Inondations : le Pas-de-Calais paie un prix élevé

Tandis que l'eau continue de reculer dans certains endroits, l'évaluation des dégâts causés par des inondations sans précédent devient plus claire. Que ce soit pour les résidents, les autorités locales, le secteur agricole ou les entreprises, le coût s'annonce élevé.

Par Olivier Ducuing

"Chacun souhaite s'en aller". Marc Leroy semble un peu abasourdi. L'infatigable vice-président de la Chambre de Commerce et d'Industrie du Littoral Hauts-de-France craint que les entreprises de la zone de la Liane, située dans le bassin de vie de Boulogne-sur-Mer, ne partent. Ici, tout comme dans l'ensemble du département du Pas-de-Calais, de spectaculaires inondations se produisent en raison de précipitations hors normes, qui ont cumulé en moyenne 280 litres d'eau par mètre carré. Le Boulonnais (autour de Boulogne-sur-Mer) et, plus à l'intérieur des terres, la région de Saint-Omer (à une quarantaine de kilomètres au sud de Calais et Dunkerque) ont été particulièrement touchés, avec les débordements de la Canche, de la Liane et de l'Aa.

La facture totale risque d'être énorme. Xavier Bertrand, le président de la région, a averti sur BFMTV qu'elle pourrait atteindre "certainement" plusieurs milliards. Les dommages sont omniprésents. L'état de catastrophe naturelle doit être déclaré pour 214 communes du Pas-de-Calais, ainsi que 30 dans le Nord. Des milliers de maisons ont été impactées. La région et le département ont décidé conjointement de prendre en charge la franchise catastrophe naturelle, qui s'élève à 380 euros par dossier. Rien que dans le Pas-de-Calais, la moitié des 6 000 kilomètres de routes ont été touchées par les inondations, avec des structures qui sont restées constamment sous l'eau pendant quinze jours.
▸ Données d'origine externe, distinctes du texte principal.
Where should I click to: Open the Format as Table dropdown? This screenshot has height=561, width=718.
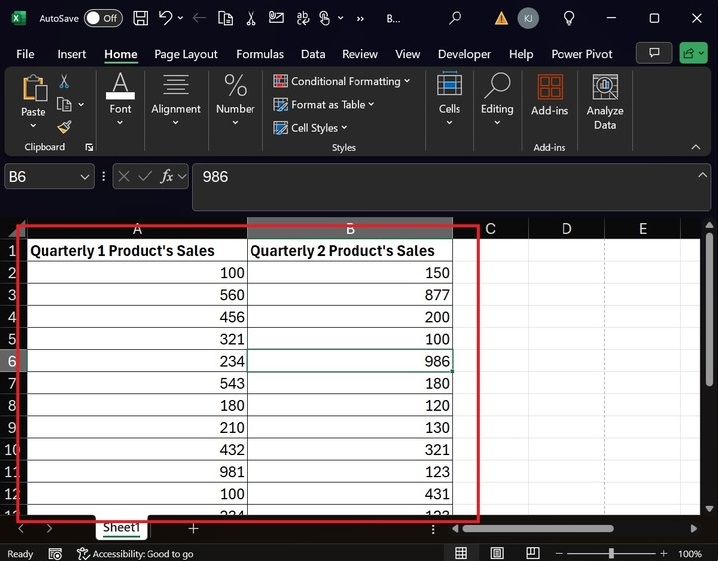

Depuis un certain temps, nous posons des questions et tirons la sonnette d'alarme […] Aucun d'entre nous ne sait qui est en faute et tout le monde se rejette la responsabilité. Marc Leroy, vice-président de la CCI Littoral Hauts-de-France.
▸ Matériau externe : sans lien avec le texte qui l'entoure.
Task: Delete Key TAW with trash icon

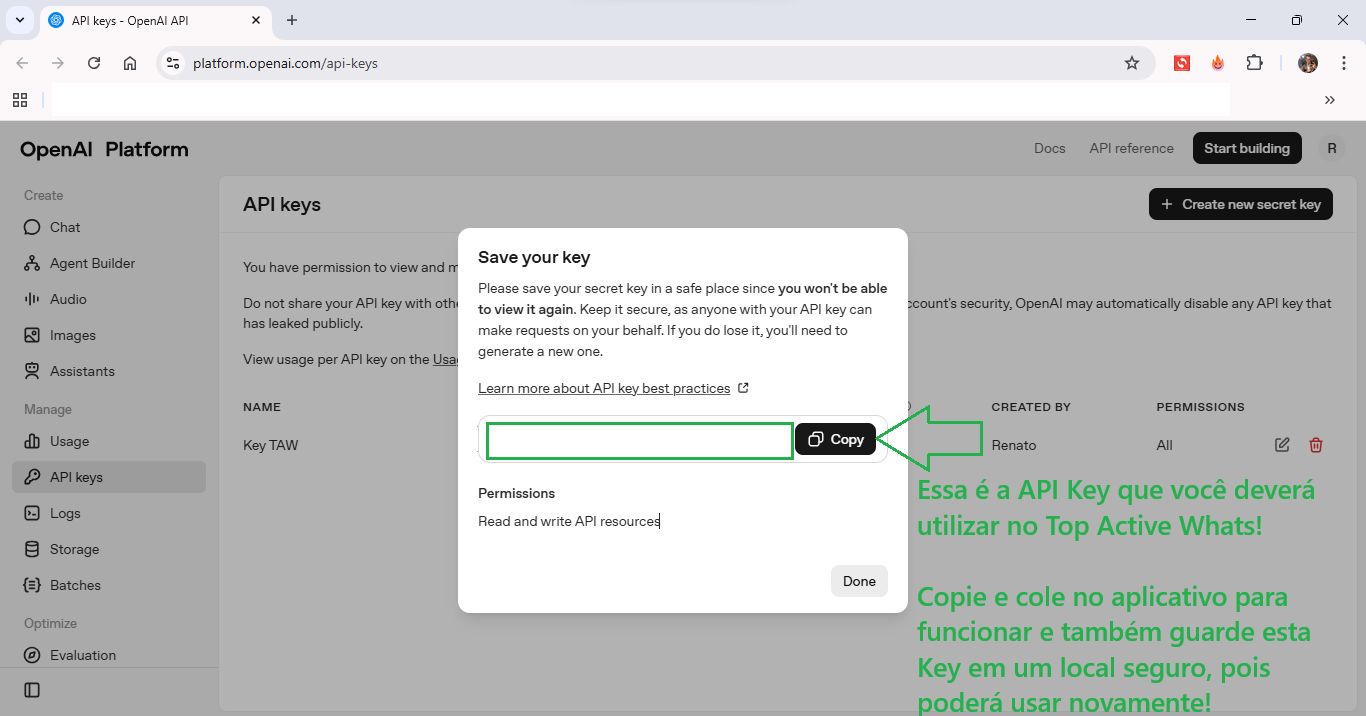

Le réseau d'entreprises a également subi d'importants dommages. Aucun domaine n'a été épargné. Dans un cas, une usine de carton a dû être évacuée. Dans un autre, une ferme piscicole a perdu 75 tonnes de truites. Il y a aussi des chalets de camping qui sont maintenant invivables, un restaurant deux étoiles qui a été inondé, et une boulangerie avec son tout nouveau four qui a été détruite… Plusieurs acteurs clés ont été touchés, comme SBE, un important réparateur de téléphones portables, ou Roger Delattre, un spécialiste en structures métalliques.

Une équipe d'intervention spéciale

C'est également le cas de la société dirigée par Marc Leroy, l'imprimerie SIB spécialisée dans l'héliogravure, qui a perdu des centaines de tonnes de papier et a dû cesser ses activités, avec 135 employés sur 150 en chômage partiel. Le vice-président de la Chambre de Commerce et d'Industrie évalue ses propres pertes à plusieurs millions. "Nous n'avons jamais connu d'inondations de cette ampleur, et nous en avons subi trois en douze jours", déclare-t-il. C'est un autre coup dur, après la flambée des prix de l'énergie, dans un environnement déjà compliqué pour l'industrie. Cependant, des collègues belges et un espagnol devraient lui permettre de tenir provisoirement ses engagements envers ses clients.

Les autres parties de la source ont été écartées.